Interessant: Apple liefert über 1 Milliarde iPhones aus, und jedes einzelne zeichnet Sprachnotizen als M4A auf. Damit ist M4A eines der am häufigsten erzeugten Audioformate der Welt, auch wenn MP3 das meistverbreitete ausgetauschte Format bleibt.

Geräte- & Software-Kompatibilität

Die M4A-Kompatibilität hat sich seit dem Start des Formats im Jahr 2003 erheblich verbessert, aber es gibt noch einige nennenswerte Lücken:

Plattform / Gerät M4A-Unterstützung Hinweise
macOS / iTunes / Apple Music Nativ Vollständige AAC + ALAC-Unterstützung
iPhone / iPad Nativ Vollständige Unterstützung seit dem ersten iPhone
Windows 10/11 Nativ Eingebauter AAC-Decoder in Media Player
Windows 7/8 Codec erforderlich Erfordert iTunes, VLC oder ein Codec-Paket
Android Nativ Seit Android 3.1 (2011)
VLC Player Nativ Plattformübergreifend, enthält eigenen AAC-Decoder
Ältere Autoradios In der Regel nein Viele Geräte vor 2015 unterstützen nur MP3
Günstige MP3-Player In der Regel nein Budgetgeräte unterstützen oft nur MP3/WMA
Webbrowser Nativ Chrome, Safari, Firefox und Edge unterstützen AAC

Die allgemeine Regel: Jedes nach 2012 hergestellte Gerät mit Internetfähigkeit unterstützt M4A mit sehr hoher Wahrscheinlichkeit. Die wichtigsten Ausnahmen sind dedizierte MP3-Player und ältere Autoradios, die nur MP3 und WMA verstehen. Für diese Geräte ist M4A in MP3 zu konvertieren die Lösung.
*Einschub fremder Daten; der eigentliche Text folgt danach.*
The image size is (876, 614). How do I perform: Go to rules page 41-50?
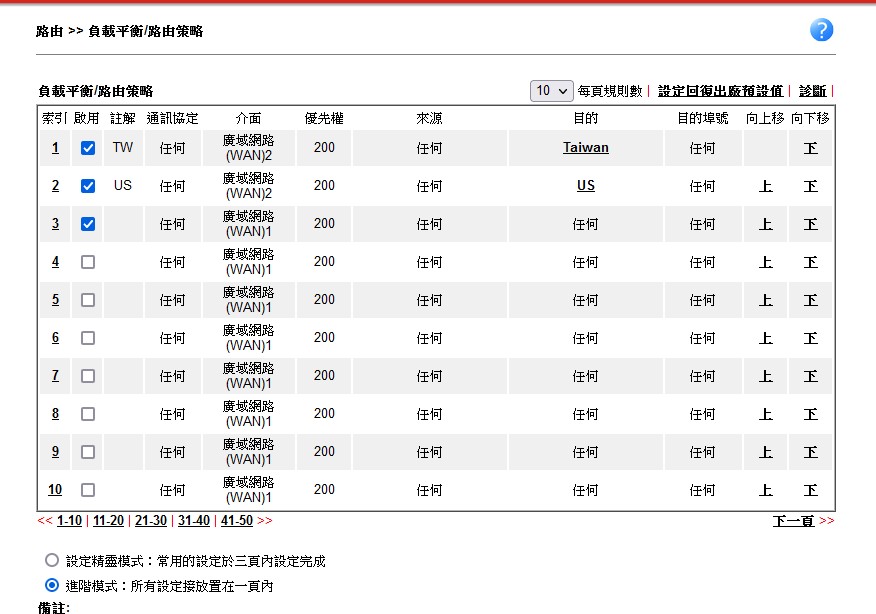tap(237, 521)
Technischer Aufbau: Wie M4A-Dateien strukturiert sind

M4A verwendet das ISO Base Media File Format (ISO 14496-12), das ein Nachfolger von Apples QuickTime-Container ist. Die Datei ist in verschachtelte Blöcke gegliedert, die Atome genannt werden (in der ISO-Spezifikation auch als „Boxes" bekannt):

  • ftyp (Dateityp): das erste Atom in jeder M4A-Datei. Enthält die Markenkennung — typischerweise M4A  für Standard-AAC-Audio oder M4A  mit Apple-Branding für iTunes-Dateien. Dieses Atom teilt der Software mit, mit welchem Typ von MPEG-4-Datei sie es zu tun hat.
  • moov (Movie/Metadaten): enthält alle Metadaten — Codec-Informationen, Abtastrate, Kanalanzahl, Dauer, Track-Layout, Kapitelmarkierungen, Coverbild und ID-Tags (Künstler, Titel, Album). Dieses Atom befindet sich typischerweise am Anfang oder Ende der Datei.
  • mdat (Mediendaten): enthält die eigentlichen komprimierten Audiodaten. Das ist der Hauptteil der Datei. Die AAC- oder ALAC-Frames sind hier sequenziell gespeichert.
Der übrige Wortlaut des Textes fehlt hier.